Brimonidine

Clinical data
- Pronunciation: /brɪˈmoʊnɪdiːn/ bri-MOH-nid-een
- Trade names: Alphagan, Mirvaso, Lumify, others
- AHFS/Drugs.com: Monograph
- MedlinePlus: a601232
- License data: US DailyMed: Brimonidine;
- Pregnancy category: AU: B3;
- Routes of administration: Topical
- ATC code: D11AX21 (WHO) S01EA05 (WHO), S01EA55 (WHO), S01GA07 (WHO);

Legal status
- Legal status: AU: S4 (Prescription only) / Schedule 2; US: ℞-only / OTC;

Pharmacokinetic data
- Metabolism: Primarily liver
- Elimination half-life: 3 hours (ocular), 12 hours (topical)

Identifiers
- IUPAC name 5-Bromo-N-(4,5-dihydro-1H-imidazol-2-yl) quinoxalin-6-amine;
- CAS Number: 59803-98-4;
- PubChem CID: 2435;
- IUPHAR/BPS: 520;
- DrugBank: DB00484;
- ChemSpider: 2341;
- UNII: E6GNX3HHTE;
- KEGG: D07540;
- ChEBI: CHEBI:3175;
- ChEMBL: ChEMBL844;
- CompTox Dashboard (EPA): DTXSID3045221 ;
- ECHA InfoCard: 100.149.042

Chemical and physical data
- Formula: C_{11}H_{10}BrN_{5}
- Molar mass: 292.140 g·mol^{−1}
- 3D model (JSmol): Interactive image;
- Melting point: 252 °C (486 °F)
- SMILES Brc2c1nccnc1ccc2N/C3=N/CCN3;
- InChI InChI=1S/C11H10BrN5/c12-9-7(17-11-15-5-6-16-11)1-2-8-10(9)14-4-3-13-8/h1-4H,5-6H2,(H2,15,16,17); Key:XYLJNLCSTIOKRM-UHFFFAOYSA-N;

= Brimonidine =

Chemical compound

Brimonidine is an α_{2} agonist medication used to treat open-angle glaucoma, ocular hypertension, and rosacea. In rosacea it improves the redness. It is used as eye drops or applied to the skin. It is also available in the fixed-dose combination medication brimonidine/timolol along with timolol maleate.

Common side effects when used in the eyes include itchiness, redness, and a dry mouth. Common side effects when used on the skin include redness, burning, and headaches. More significant side effects may include allergic reactions and low blood pressure. Use in pregnancy appears to be safe. When applied to the eye it works by decreasing the amount of aqueous humor made while increasing the amount that drains from the eye. When applied to the skin it works by causing blood vessels to contract.

Brimonidine was patented in 1972 and came into medical use in 1996. It is available as a generic medication. In 2023, it was the 213th most commonly prescribed medication in the United States, with more than 2 million prescriptions.

==Medical uses ==
Brimonidine is indicated for the lowering of intraocular pressure in people with open-angle glaucoma or ocular hypertension.
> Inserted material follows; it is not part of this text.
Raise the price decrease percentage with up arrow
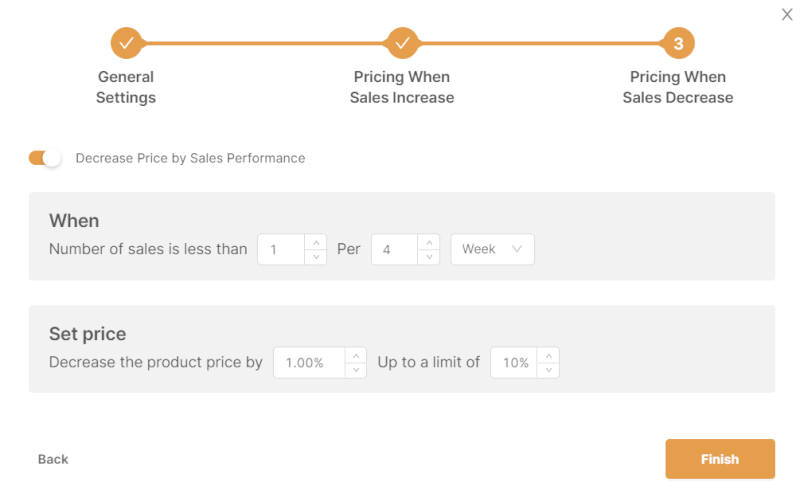The image size is (800, 498). [x=357, y=355]
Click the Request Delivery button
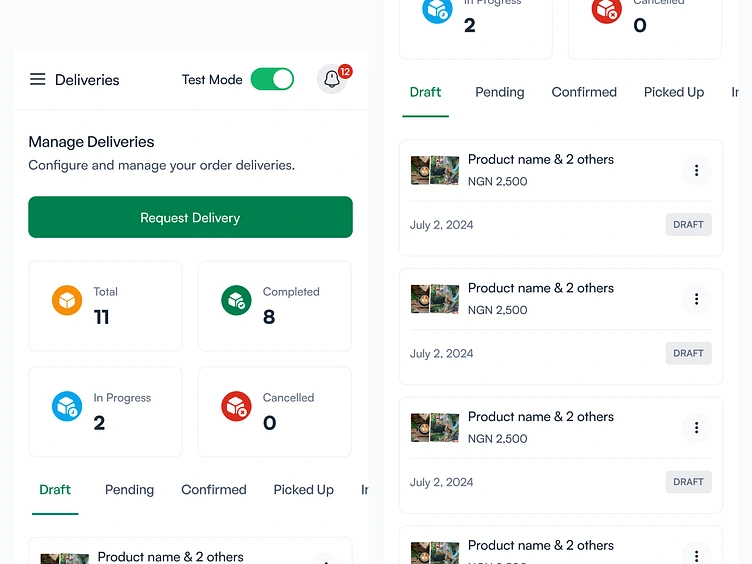Viewport: 752px width, 564px height. pyautogui.click(x=190, y=218)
It is also used to reduce redness of the eye. The gel is indicated for the topical treatment of persistent (nontransient) facial erythema of rosacea in adults 18 years of age or older.

A 2017 Cochrane review found insufficient evidence to determine if brimonidine slows optic nerve damage.

==Mechanism of action==
Brimonidine is an α_{2} adrenergic agonist.

Peripheral α_{2} agonist activity results in vasoconstriction of blood vessels (as opposed to central α_{2} agonist activity that decreases sympathetic tone, as can be seen by the medication clonidine). This vasoconstriction may explain the acute reduction in aqueous humor flow. The increased uveoscleral outflow from prolonged use may be explained by increased prostaglandin release due to α adrenergic stimulation. This may lead to relaxed ciliary muscle and increased uveoscleral outflow.

==Society and culture==
===Names===
It is sold under the brand names Alphagan, Alphagan-P, Mirvaso, Lumify, Brymont, and others.